(Collected data)
◆ ◆ ◆

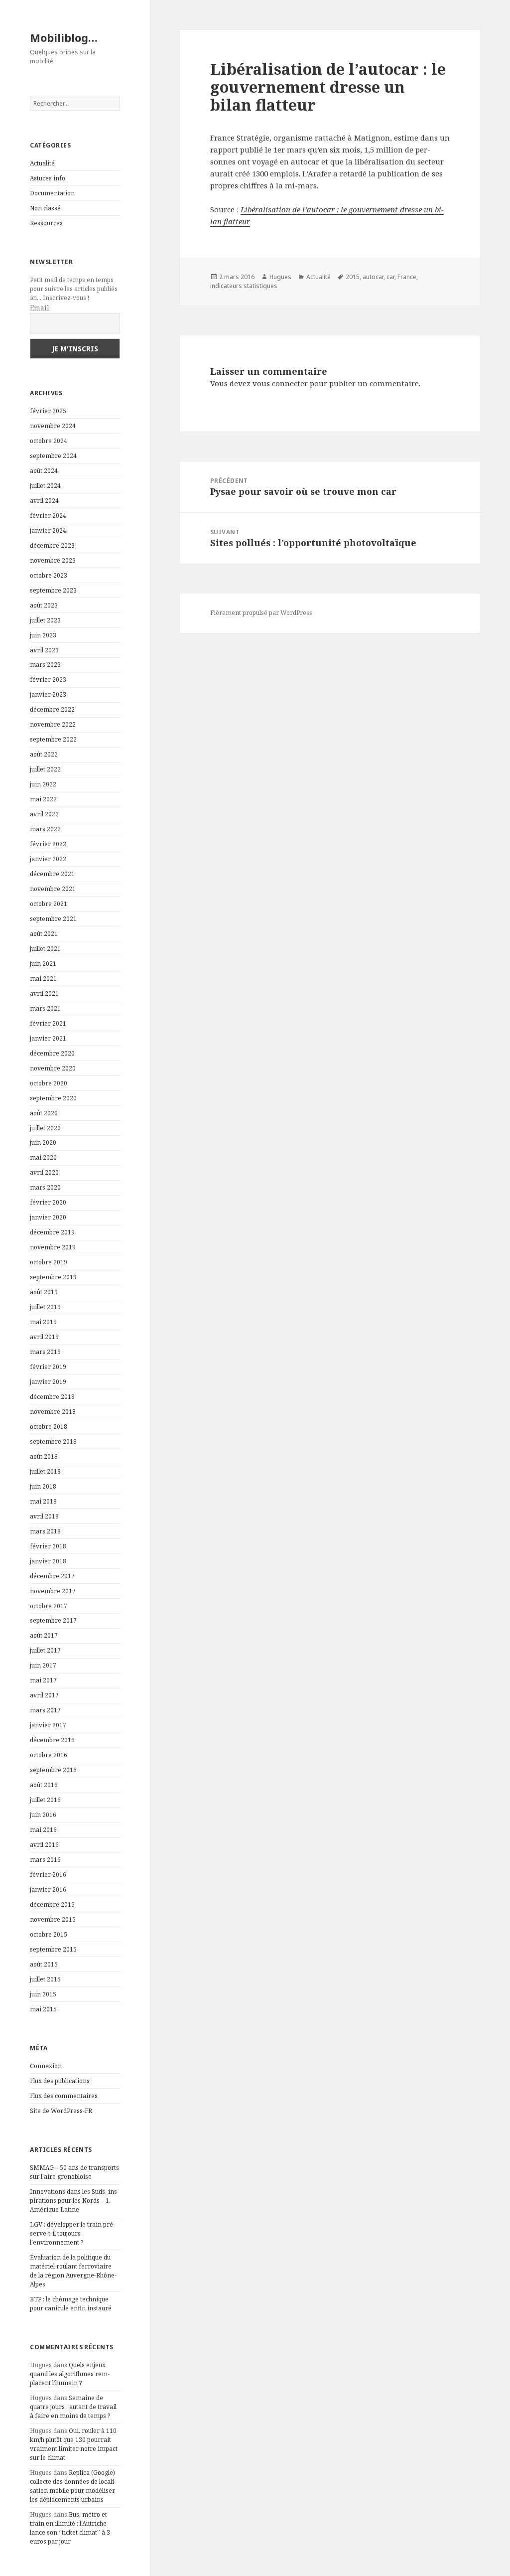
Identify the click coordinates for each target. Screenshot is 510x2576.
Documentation (52, 193)
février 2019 (48, 1367)
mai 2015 (43, 2009)
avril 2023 (44, 650)
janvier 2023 (48, 694)
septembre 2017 (53, 1620)
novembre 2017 (53, 1591)
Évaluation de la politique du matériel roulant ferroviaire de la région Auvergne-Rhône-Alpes (73, 2270)
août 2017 (44, 1635)
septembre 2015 (53, 1949)
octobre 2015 (48, 1934)
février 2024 (48, 515)
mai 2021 (43, 978)
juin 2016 (43, 1815)
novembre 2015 (53, 1919)
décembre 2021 (52, 874)
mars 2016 (45, 1859)
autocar (373, 277)
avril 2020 (44, 1172)
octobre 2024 (48, 441)
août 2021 (44, 933)
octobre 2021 (48, 904)
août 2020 (44, 1113)
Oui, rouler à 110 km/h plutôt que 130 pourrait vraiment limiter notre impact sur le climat (74, 2444)
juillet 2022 (45, 769)
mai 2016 (43, 1829)
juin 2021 (43, 963)
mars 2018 (45, 1531)
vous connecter (280, 383)
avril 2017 (44, 1695)
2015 (353, 277)
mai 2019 (43, 1322)
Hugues (280, 277)
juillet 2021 (45, 948)
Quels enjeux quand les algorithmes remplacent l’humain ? (70, 2374)
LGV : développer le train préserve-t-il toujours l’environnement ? (72, 2233)
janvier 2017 (48, 1725)
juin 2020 (43, 1142)
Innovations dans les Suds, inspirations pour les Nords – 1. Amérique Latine (74, 2200)
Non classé (45, 208)
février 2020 (48, 1202)
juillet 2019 (45, 1307)
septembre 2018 (53, 1441)
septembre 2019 (53, 1277)
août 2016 (44, 1785)
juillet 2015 (45, 1979)
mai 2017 (43, 1680)
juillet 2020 (45, 1128)
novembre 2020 (53, 1068)
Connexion (46, 2066)
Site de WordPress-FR (61, 2111)
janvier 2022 (48, 859)
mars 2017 (45, 1710)
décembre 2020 (52, 1053)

◆ ◆ ◆

* **Task goal**
Output each entry exactly. Skip the pictures.

* **Task answer**
Identify the click coordinates for each target. Screenshot is 510x2576.
Documentation (52, 193)
février 2019 (48, 1367)
mai 2015 (43, 2009)
avril 2023 (44, 650)
janvier 2023 (48, 694)
septembre 2017 (53, 1620)
novembre 2017 (53, 1591)
Évaluation de la politique du matériel roulant ferroviaire de la région Auvergne-Rhône-Alpes (73, 2270)
août 2017 (44, 1635)
septembre 2015 (53, 1949)
octobre 2015 (48, 1934)
février 2024 (48, 515)
mai 2021 (43, 978)
juin 2016 (43, 1815)
novembre 2015 (53, 1919)
décembre 2021 (52, 874)
mars 2016 (45, 1859)
autocar (373, 277)
avril 2020 (44, 1172)
octobre 2024 (48, 441)
août 2021 (44, 933)
octobre 2021 (48, 904)
août 2020 (44, 1113)
Oui, rouler à 110 km/h plutôt que 130 pourrait vraiment limiter notre impact sur le climat (74, 2444)
juillet 2022 (45, 769)
mai 2016 (43, 1829)
juin 2021 (43, 963)
mars 2018 (45, 1531)
vous connecter (280, 383)
avril 2017 (44, 1695)
2015 (353, 277)
mai 2019 (43, 1322)
Hugues (280, 277)
juillet 2021 (45, 948)
Quels enjeux quand les algorithmes remplacent l’humain ? (70, 2374)
LGV : développer le train préserve-t-il toujours l’environnement ? (72, 2233)
janvier 2017 (48, 1725)
juin 2020 (43, 1142)
Innovations dans les Suds, inspirations pour les Nords – 1. Amérique Latine (74, 2200)
Non classé (45, 208)
février 2020 (48, 1202)
juillet 2019 (45, 1307)
septembre 2018 (53, 1441)
septembre 2019 (53, 1277)
août 2016 (44, 1785)
juillet 2015 (45, 1979)
mai 2017 (43, 1680)
juillet 2020 (45, 1128)
novembre 2020 (53, 1068)
Connexion (46, 2066)
Site de WordPress-FR (61, 2111)
janvier 2022 (48, 859)
mars 2017 (45, 1710)
décembre 2020 (52, 1053)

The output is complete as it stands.